Search the entries for the word "Expand" and pull out each line that has it.

(Dataset records)
::::::::::
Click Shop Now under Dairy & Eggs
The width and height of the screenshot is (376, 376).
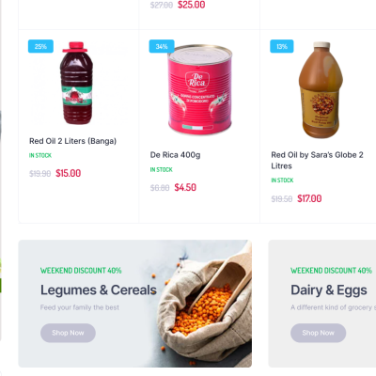(318, 333)
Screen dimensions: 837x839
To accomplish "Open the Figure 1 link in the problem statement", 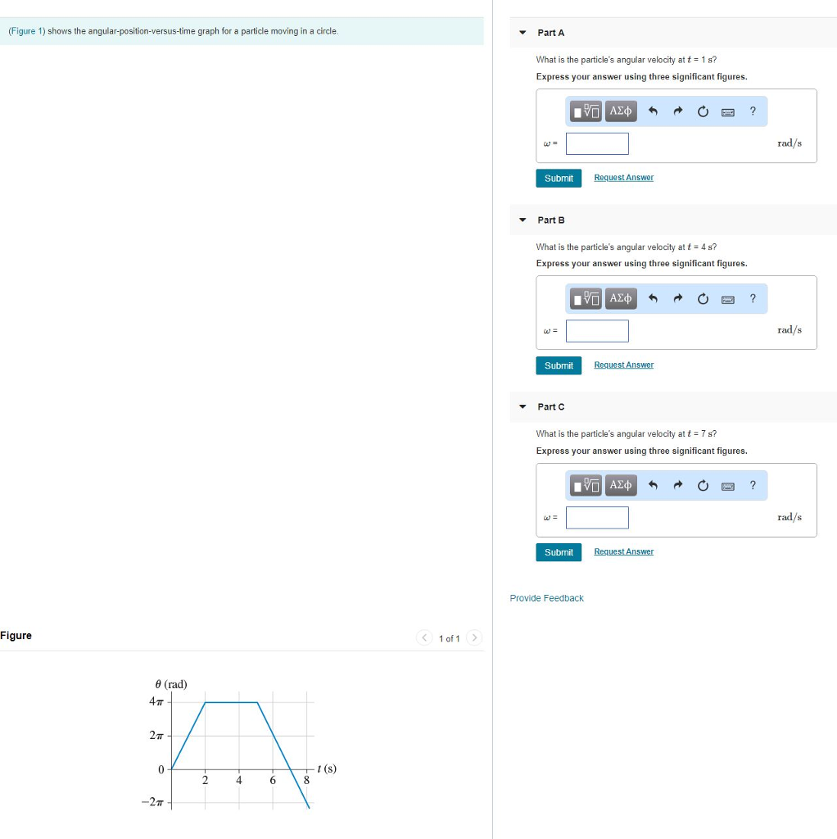I will [25, 30].
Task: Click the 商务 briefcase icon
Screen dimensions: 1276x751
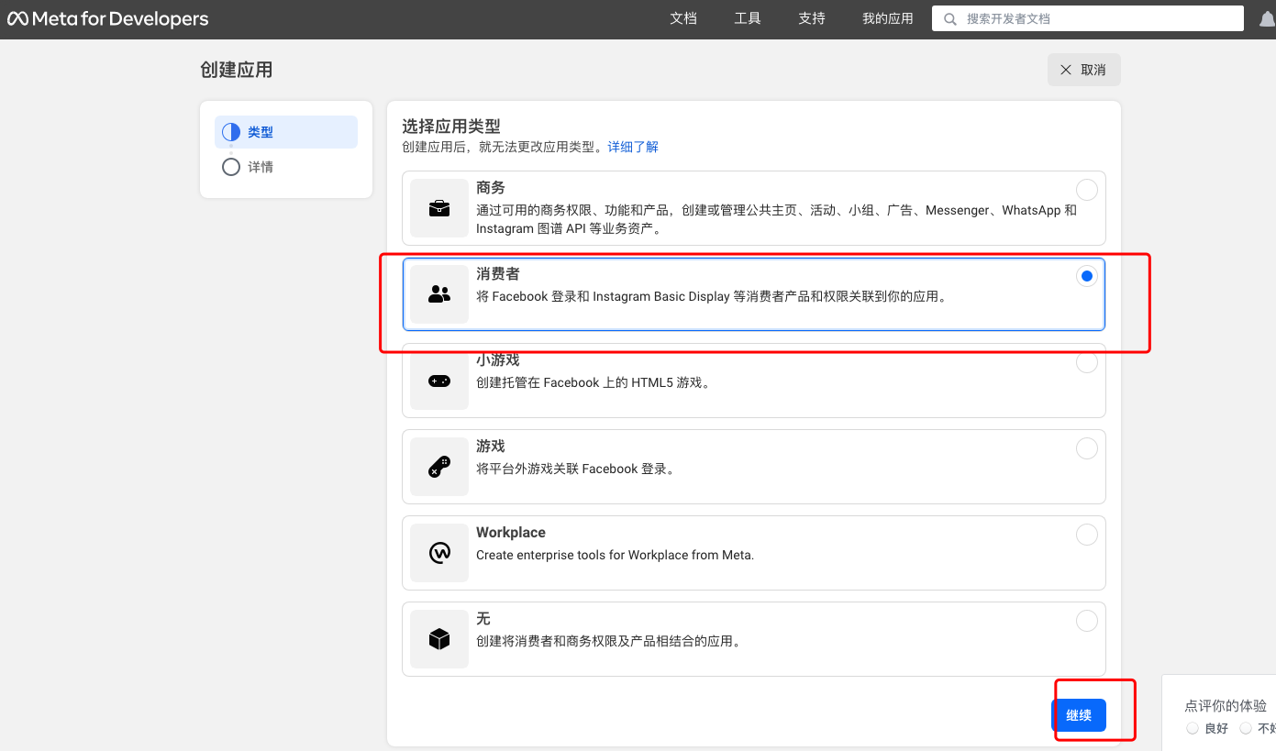Action: [x=439, y=208]
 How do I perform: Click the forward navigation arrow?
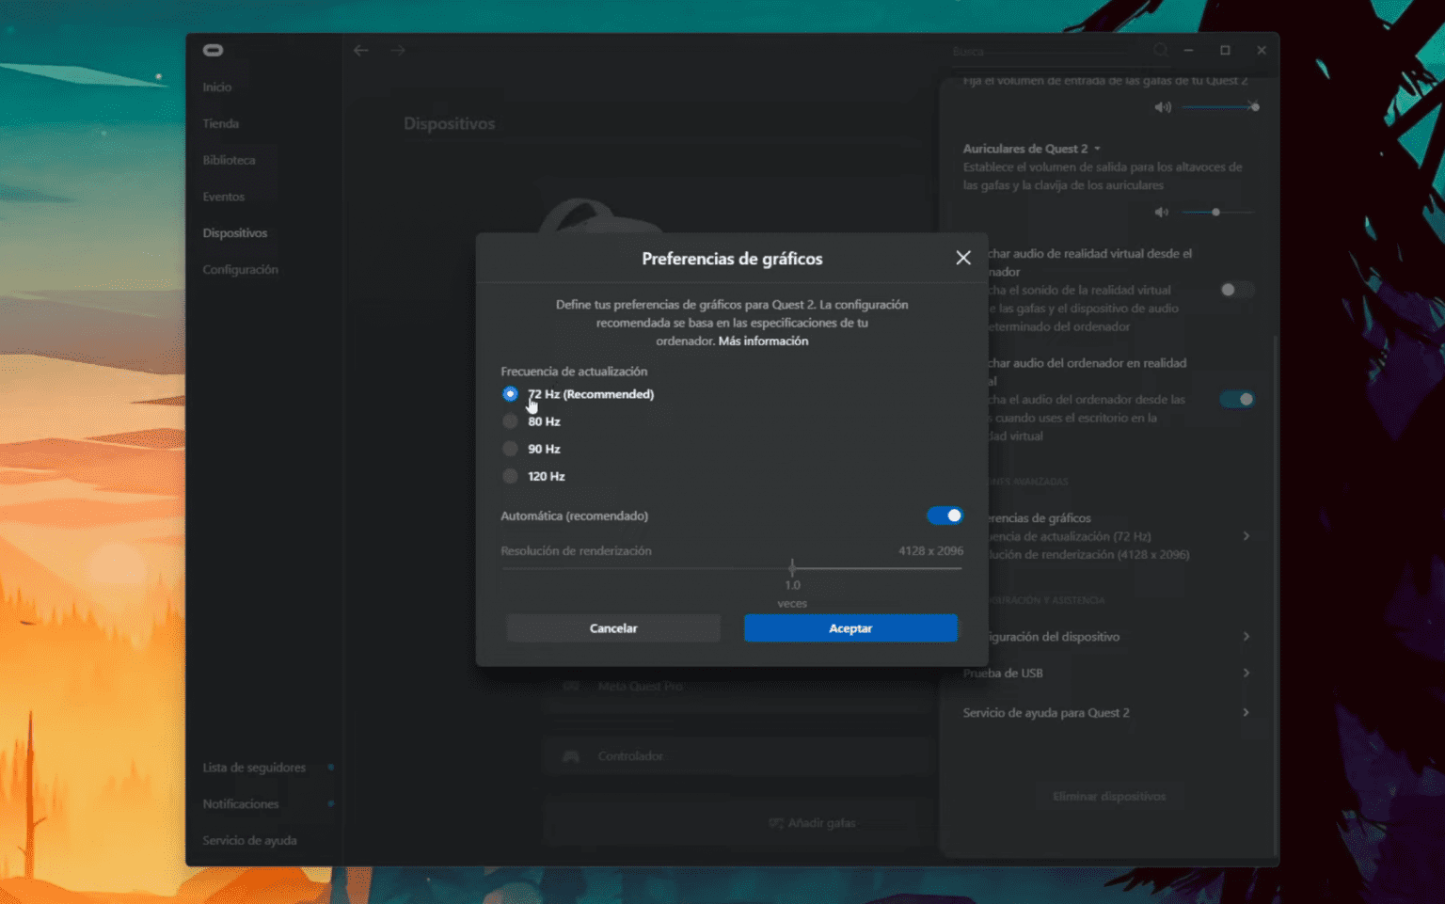click(x=397, y=50)
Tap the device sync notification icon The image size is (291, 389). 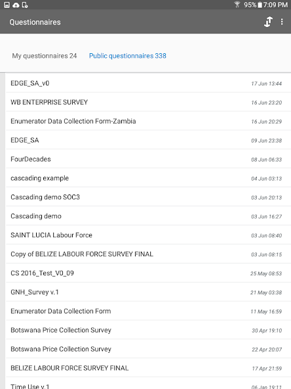[x=25, y=5]
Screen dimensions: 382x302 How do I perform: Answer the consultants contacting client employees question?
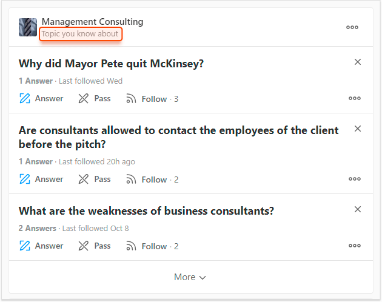[41, 179]
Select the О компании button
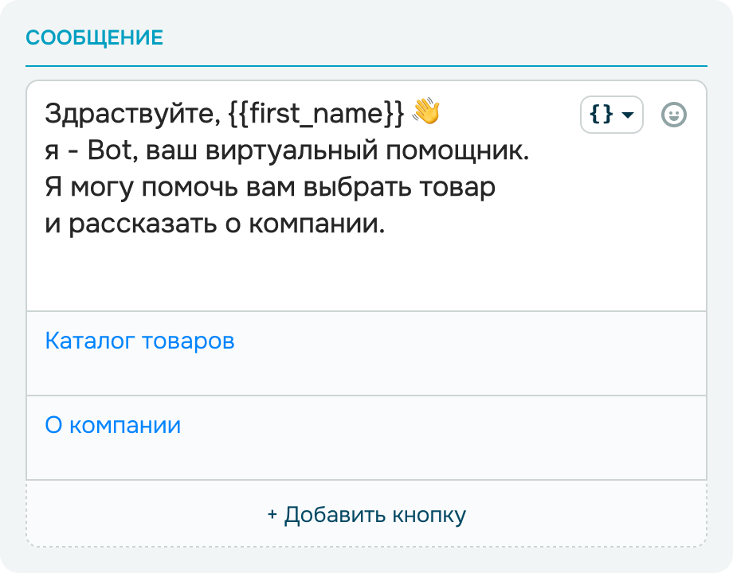This screenshot has width=733, height=573. [113, 425]
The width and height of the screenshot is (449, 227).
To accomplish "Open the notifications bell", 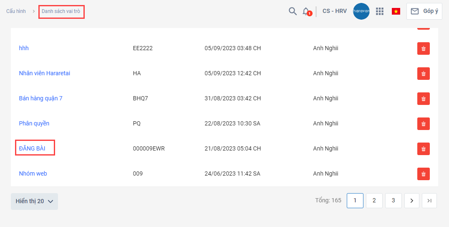I will pos(306,11).
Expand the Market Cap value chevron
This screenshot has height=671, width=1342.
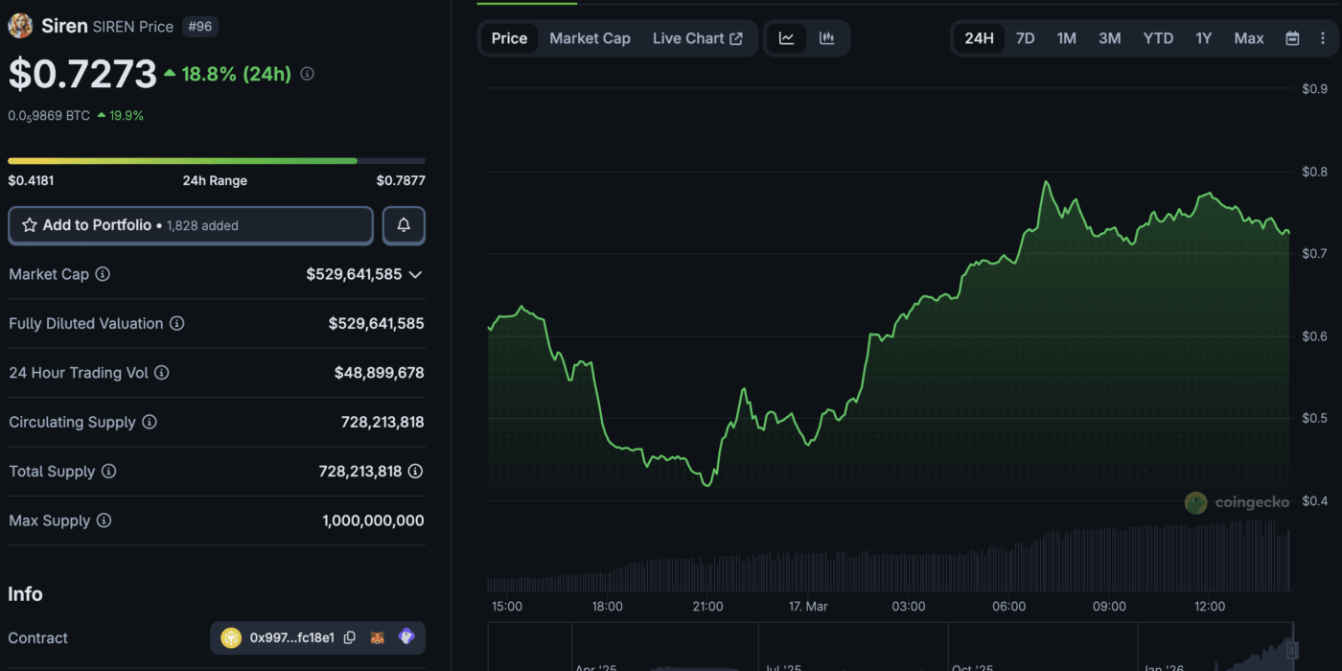(x=415, y=274)
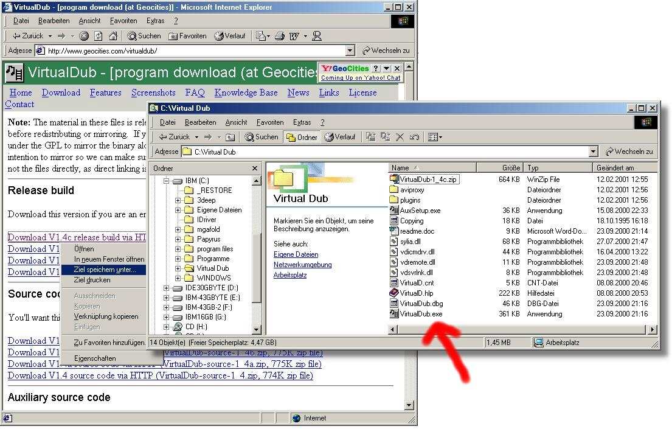Click the Undo icon in Explorer toolbar
Screen dimensions: 672x429
click(414, 137)
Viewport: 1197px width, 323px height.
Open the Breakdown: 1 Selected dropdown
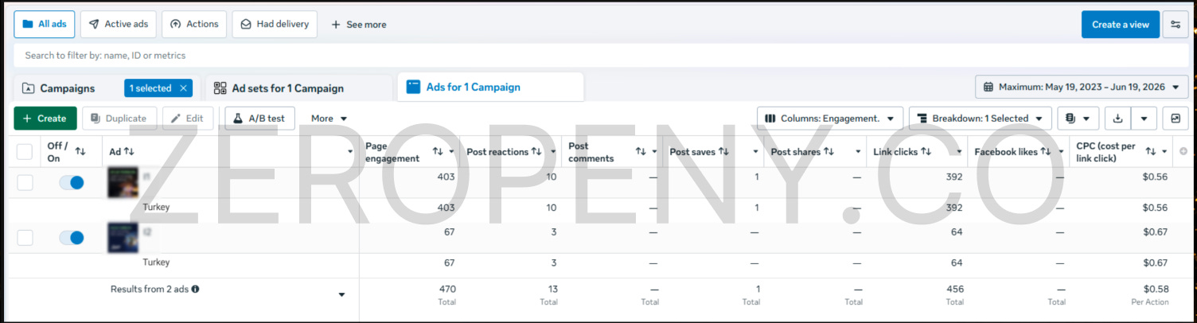(x=981, y=119)
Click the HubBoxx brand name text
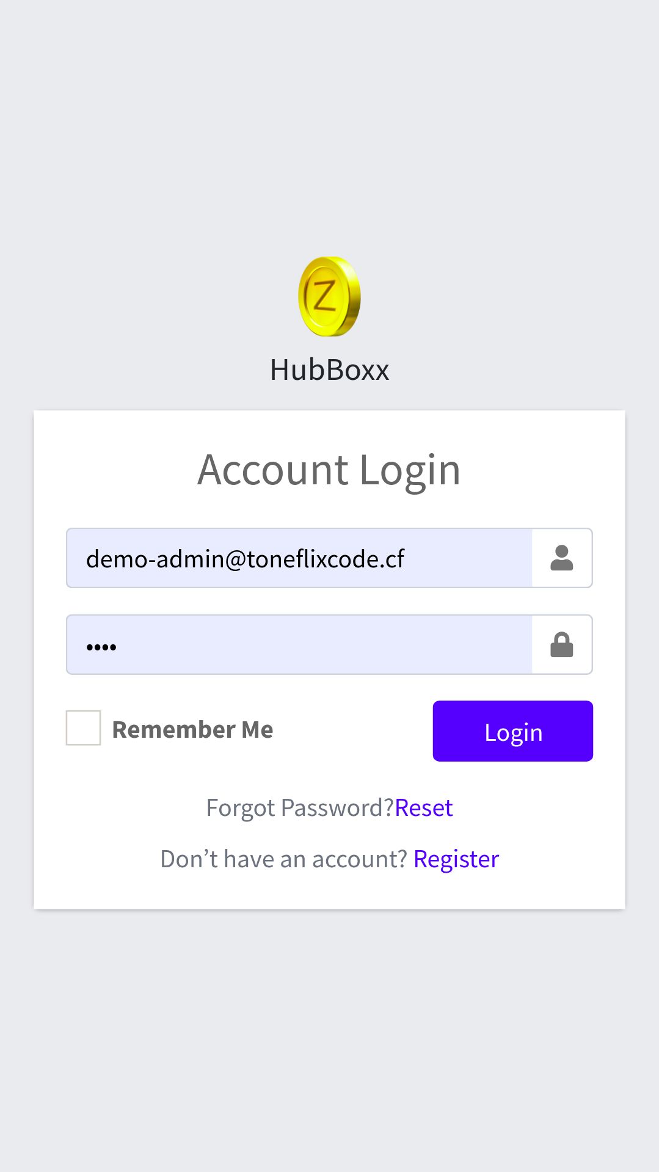The width and height of the screenshot is (659, 1172). (329, 370)
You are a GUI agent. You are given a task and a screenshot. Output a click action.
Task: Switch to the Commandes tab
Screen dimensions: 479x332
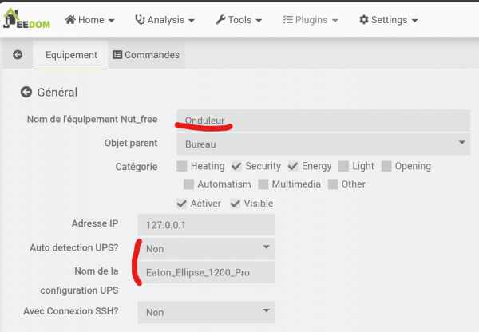click(x=146, y=55)
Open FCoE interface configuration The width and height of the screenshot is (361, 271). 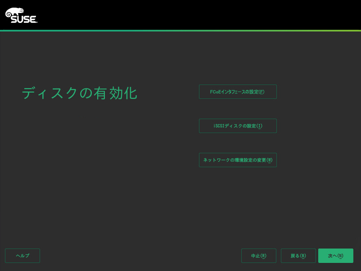coord(238,92)
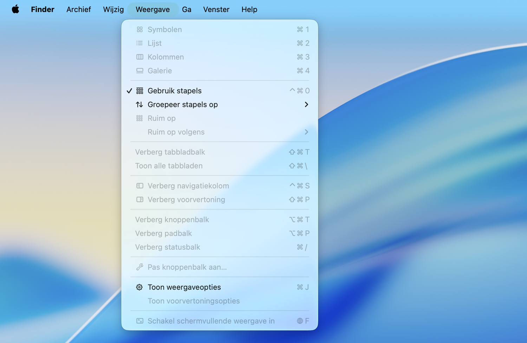Click the Gebruik stapels stacks icon
Screen dimensions: 527x343
pos(140,91)
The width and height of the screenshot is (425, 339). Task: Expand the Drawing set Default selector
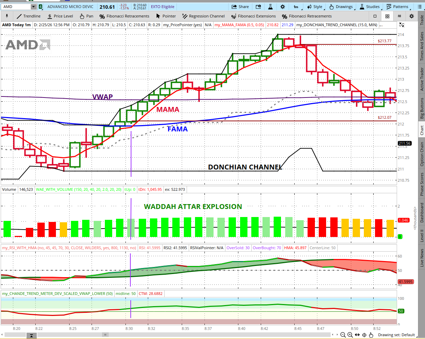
::::::::::
*RESPONSE TO THE TASK*.
Expand the Market Cap value chevron
The width and height of the screenshot is (425, 339). Task: Expand the Drawing set Default selector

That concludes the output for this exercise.